ISBN: 978-1-59948-731-1, 84 pages, $15 (+ shipping)

Release Date:  March 19, 2019

 

Baruch November has an MFA in poetry from Sarah Lawrence College and has taught courses in Shakespeare, poetry, and writing at Touro College in Manhattan for more than a decade. His poems and short fiction have been featured in Paterson Literary Review, Lumina, New Myths, The Forward, Jewish Journal, Poetica, and Jewish Literary Journal and a collection of poems entitled Dry Nectars of Plenty co-won BigCityLit’s chapbook contest in 2003. He has lived in many cities in the United States, but currently resides in Washington Heights, New York.  

Bar Mitzvah Dreams by Baruch November is an amazing collection of surreal Dream sequences containing references to pop culture figures, artists, thinkers, scholars and rabbis. The poet often speaks directly to these as he tries to come to terms with the meaning of his own life, faith and love. The overriding intelligence of the Poet is present in every poem and comes out of the questioning of what it means to be alive. The powerful longing for love and touch are strong elements in this book. I love it and I think you will too. It’s quite beautiful. ~Maria Mazziotti Gillan, American Book Award Winner

Bar Mitzvah Dreams is a fine first book, one of the best I’ve recently read. The poems are powerfully made with strong beginnings and surprising conclusions. There is no chaff. The language is direct and rich in metaphor. The free verse is rhythmic and strongly stressed. All are serious, but often with comic aspects. The book also includes two sequences: “A Series of Dreams,” with 22 connected poems and “A Beard of Poems” with 18. The first has fantastical elements (Van Gogh makes appearances); in the second, Mr. November uses his beard as metaphor.

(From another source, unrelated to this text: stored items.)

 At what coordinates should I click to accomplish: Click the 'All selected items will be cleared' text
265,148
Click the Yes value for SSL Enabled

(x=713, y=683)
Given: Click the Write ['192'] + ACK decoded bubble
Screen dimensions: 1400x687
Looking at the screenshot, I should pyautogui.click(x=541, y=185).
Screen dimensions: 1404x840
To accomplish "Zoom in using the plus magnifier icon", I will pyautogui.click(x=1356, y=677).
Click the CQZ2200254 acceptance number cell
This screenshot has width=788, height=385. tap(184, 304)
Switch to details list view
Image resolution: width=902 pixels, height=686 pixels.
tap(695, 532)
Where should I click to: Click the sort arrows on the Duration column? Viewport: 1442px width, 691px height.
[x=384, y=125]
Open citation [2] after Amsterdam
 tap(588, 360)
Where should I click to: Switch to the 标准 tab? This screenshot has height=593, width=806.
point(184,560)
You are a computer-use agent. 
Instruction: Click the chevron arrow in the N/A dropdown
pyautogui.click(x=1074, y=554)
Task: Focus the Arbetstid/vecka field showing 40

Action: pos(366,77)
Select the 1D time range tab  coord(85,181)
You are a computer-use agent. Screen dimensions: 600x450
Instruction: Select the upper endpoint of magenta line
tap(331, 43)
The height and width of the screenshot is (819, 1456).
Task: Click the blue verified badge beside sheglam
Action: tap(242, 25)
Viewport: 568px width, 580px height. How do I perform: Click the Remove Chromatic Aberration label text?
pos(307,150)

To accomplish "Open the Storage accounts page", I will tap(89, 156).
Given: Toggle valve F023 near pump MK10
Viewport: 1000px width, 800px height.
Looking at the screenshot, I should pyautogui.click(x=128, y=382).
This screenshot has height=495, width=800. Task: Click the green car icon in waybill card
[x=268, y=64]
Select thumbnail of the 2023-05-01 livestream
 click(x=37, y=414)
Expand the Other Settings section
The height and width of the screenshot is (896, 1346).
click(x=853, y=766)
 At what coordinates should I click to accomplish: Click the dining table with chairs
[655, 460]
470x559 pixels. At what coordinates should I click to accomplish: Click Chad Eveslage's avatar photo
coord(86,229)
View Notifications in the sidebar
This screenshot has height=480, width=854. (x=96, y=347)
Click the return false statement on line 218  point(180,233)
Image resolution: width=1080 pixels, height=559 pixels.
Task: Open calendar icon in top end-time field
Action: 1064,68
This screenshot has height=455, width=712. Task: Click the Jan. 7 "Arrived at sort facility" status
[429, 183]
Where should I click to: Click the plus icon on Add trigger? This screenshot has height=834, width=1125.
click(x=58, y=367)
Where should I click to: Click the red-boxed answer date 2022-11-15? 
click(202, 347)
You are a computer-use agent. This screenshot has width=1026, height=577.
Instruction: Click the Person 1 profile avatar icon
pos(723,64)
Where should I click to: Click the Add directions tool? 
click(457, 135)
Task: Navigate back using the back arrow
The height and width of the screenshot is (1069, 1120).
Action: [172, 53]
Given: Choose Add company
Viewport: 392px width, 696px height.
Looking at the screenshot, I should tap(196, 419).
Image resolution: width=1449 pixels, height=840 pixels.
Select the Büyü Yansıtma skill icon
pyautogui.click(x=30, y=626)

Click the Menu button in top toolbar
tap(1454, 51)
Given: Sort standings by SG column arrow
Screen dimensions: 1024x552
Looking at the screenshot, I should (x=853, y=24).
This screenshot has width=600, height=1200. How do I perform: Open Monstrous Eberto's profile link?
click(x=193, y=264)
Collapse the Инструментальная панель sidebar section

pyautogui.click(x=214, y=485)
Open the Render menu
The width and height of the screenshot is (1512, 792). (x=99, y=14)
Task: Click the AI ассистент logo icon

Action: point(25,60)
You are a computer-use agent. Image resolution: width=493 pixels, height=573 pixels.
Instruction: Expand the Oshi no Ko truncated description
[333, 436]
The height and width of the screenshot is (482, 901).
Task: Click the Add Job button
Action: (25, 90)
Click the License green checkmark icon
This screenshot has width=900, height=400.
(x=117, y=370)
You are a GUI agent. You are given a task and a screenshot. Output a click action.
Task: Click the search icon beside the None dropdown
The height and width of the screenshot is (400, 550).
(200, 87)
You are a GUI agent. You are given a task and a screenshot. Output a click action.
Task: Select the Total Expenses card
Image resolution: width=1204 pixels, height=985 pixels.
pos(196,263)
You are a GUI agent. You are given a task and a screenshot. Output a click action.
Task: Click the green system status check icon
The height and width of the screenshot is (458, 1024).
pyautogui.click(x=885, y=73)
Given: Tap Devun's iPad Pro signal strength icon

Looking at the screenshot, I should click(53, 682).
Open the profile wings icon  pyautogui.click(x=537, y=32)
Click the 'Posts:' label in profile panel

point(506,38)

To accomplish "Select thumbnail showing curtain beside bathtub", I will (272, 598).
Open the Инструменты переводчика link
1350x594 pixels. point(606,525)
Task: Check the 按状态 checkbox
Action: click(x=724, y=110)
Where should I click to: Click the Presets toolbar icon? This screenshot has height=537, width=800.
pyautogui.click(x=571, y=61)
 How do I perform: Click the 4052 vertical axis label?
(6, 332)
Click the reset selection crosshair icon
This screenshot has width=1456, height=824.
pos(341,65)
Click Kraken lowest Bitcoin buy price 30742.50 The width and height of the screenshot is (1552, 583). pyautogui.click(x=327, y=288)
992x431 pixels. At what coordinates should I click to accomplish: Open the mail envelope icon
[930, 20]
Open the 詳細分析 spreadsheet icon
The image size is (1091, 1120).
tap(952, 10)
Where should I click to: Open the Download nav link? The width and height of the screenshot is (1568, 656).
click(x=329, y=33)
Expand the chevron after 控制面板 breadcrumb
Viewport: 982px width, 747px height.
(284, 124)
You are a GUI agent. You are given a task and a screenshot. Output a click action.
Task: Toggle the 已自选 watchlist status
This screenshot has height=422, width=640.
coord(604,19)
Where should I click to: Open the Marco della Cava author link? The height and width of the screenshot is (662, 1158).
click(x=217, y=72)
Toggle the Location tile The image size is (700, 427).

One section begins: “To wear a beard is also to live in a cage/ made endlessly of oneself.” The entire book is a pleasure to read. ~Stephen Dobyns

Our Captain Speaking

 

What if every time our lives began to tremble
with pending danger—the oncoming
loss of job, spouse, great head
of hair—a captain spoke
above the static
in a practiced voice, telling us
it is just
some turbulence, a storm
from the East,
heading South?

He could advise the crew to pass out
soft drinks of consolation,
hard pretzels curved to the shape
of life’s perilous twists.

And then, we might believe in him,
understand he needs us
to remain calm,
not to give into throes of panic,
as he guides us down
the impossibly low ceiling
of our descent.

 


 

Recess at Scranton Hebrew Day School

 

A swarm of yellow jackets appeared
like a leopard’s spot or flat hairy mole
latched to the long face
of black asphalt.

We played football around it because we loved
damaging each other as rabbis
watched in black trench coats, dusty hats,
chain-smoking into noon light
with clenched hands, dry lips,
jowls shaped by old disappointments—

till one day,
we found their once gold-black bodies
burned beyond flight,
crusted to dark earth.

We circled them, daring
each other to touch the surface
of carnage that shined
with sunlight like a slick
black scab.

Few had survived, buzzing
above us, lost in soaring anger
or crazed prayers—
like a misplaced tribe
no one in the land of exile
would understand.

 


 

Always the Wedding Dance

 

As if tangled puppets on fire, young Jews
of Flatbush try to grind to rhymes
of Tupac—supposedly sung
from his early grave.

Nearby, old world teffilin crumble to nothing
on East River’s soft bottom,
the midnight wind searches still
for the harp of David, which it once played,
and Neil Diamond cries into the firm lap
of his new gentile wife,
wishing the young bought his music, too.

At times, we are all caught under
the river’s coldest currents,
the never draining darkness,
yet from heights above,
mortal city lights appear to merge
with a single great light.

And, if we allowed it, the dense mirage
of separation could filter out
from this world, revealing the One
of no end, of no source,

who wants all of us, as his lovers,
to return to the only dance
we have always danced,
knowing it or not.

 


 

The Quiet Passengers

 

We race the broken
December roads, still numb
with old snows. Heaven, in blood-
orange clouds, wrestles above.
Everything below turns
to icicle and hard river.

Leaving only a blue exhaust,
our car glides by temples
of silent pines and dark stone.
Not one animal creeps out.
They must press together
for warmth in their holes.
How fortunate that they need not
travel now these cold miles
like us, wondering what
a love’s long silence implies.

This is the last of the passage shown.